**Assignment 1**
Copy, word for word, the part of the passage on the AIDS drug trial that opens with the words containing "In the mid-1990s, the" and closes with "from their mothers.".
**Assignment 2**
Name every organization that the passage on the AIDS drug trial mentions by its proper name.

In the mid-1990s, the National Institutes of Health ran a clinical trial in Africa testing whether a new antiretroviral drug to combat AIDS worked to prevent mother-child transmission. The trial created an ethical uproar because the control group received a placebo instead of an older anti-AIDS drug called AZT, which had already been proven successful in reducing the number of babies who contracted HIV from their mothers.
To critics, failure to provide a proven therapy to participants in this and similar trials was a basic violation of standards outlined in the Helsinki Declaration on protecting human subjects in research, originally adopted by the World Medical Association in 1964. But to the U.S. Food and Drug Administration and the drug industry, to which it had grown increasingly close over the course of the 1990s, it contradicted its longstanding policy of only requiring trials showing that a new drug was "better than nothing," i.e., better than placebo, to win regulatory approval. If the drug industry were to closely adhere to the Helsinki Declaration, it would always have to run comparison trials if an effective drug were already available.
Rather than accede to international norms, the FDA and the U.S. government in the succeeding years lobbied hard to get the WMA to amend its rules. And it has, several times. For instance, it now allows use of placebo-controlled trials for less serious illnesses. But the basic guidelines protecting human trial subjects' access to best available therapies remained intact.

**Data under study**
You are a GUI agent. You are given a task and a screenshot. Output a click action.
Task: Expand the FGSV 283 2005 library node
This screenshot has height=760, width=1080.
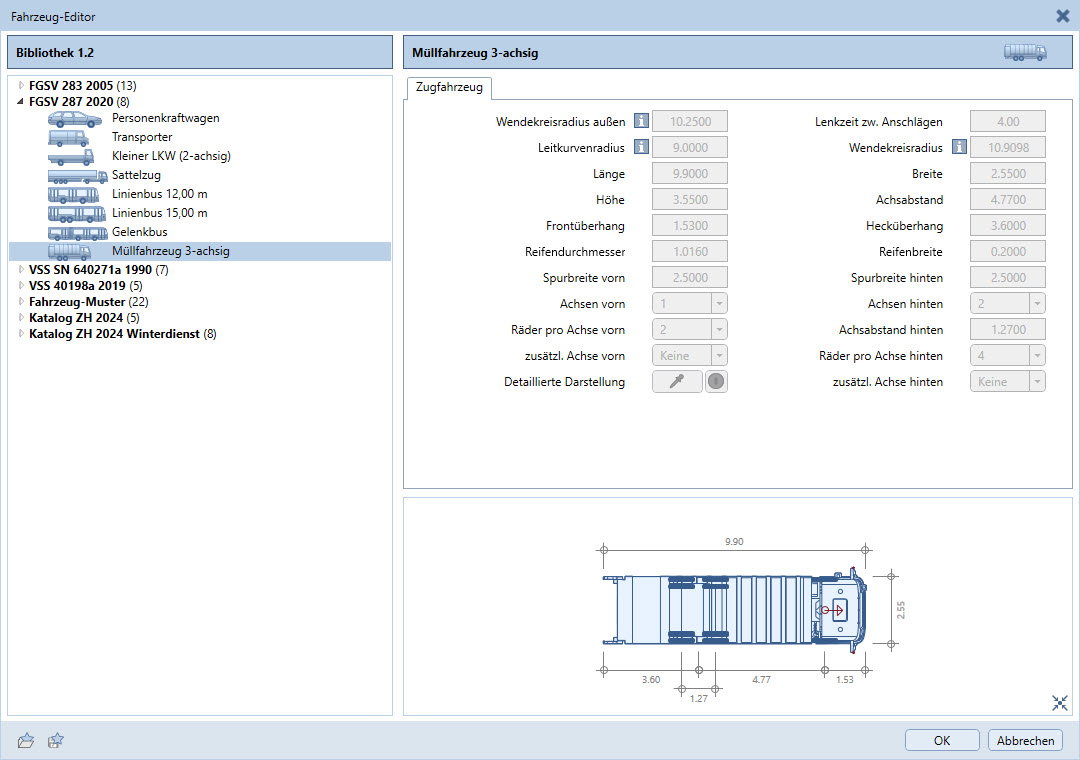pos(21,86)
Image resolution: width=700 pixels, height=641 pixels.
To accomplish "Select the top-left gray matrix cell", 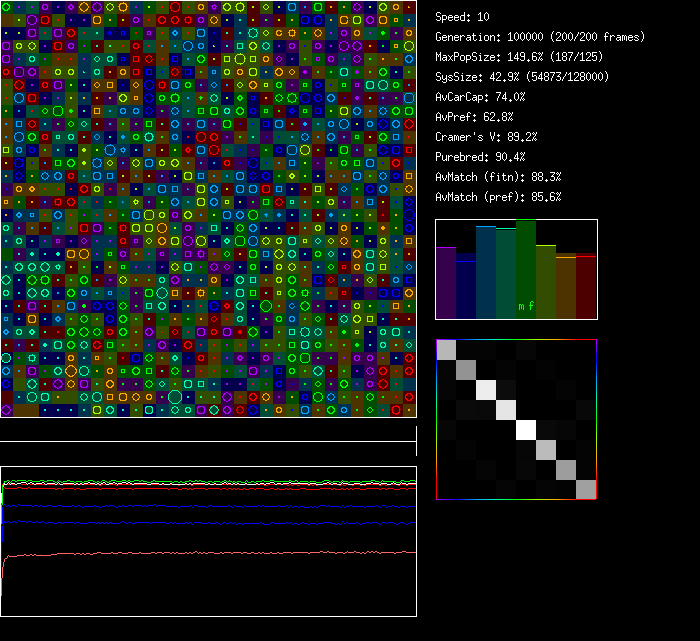I will click(446, 349).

**Solution 1**
In the mid-1990s, the National Institutes of Health ran a clinical trial in Africa testing whether a new antiretroviral drug to combat AIDS worked to prevent mother-child transmission. The trial created an ethical uproar because the control group received a placebo instead of an older anti-AIDS drug called AZT, which had already been proven successful in reducing the number of babies who contracted HIV from their mothers.

**Solution 2**
National Institutes of Health
U.S. Food and Drug Administration
World Medical Association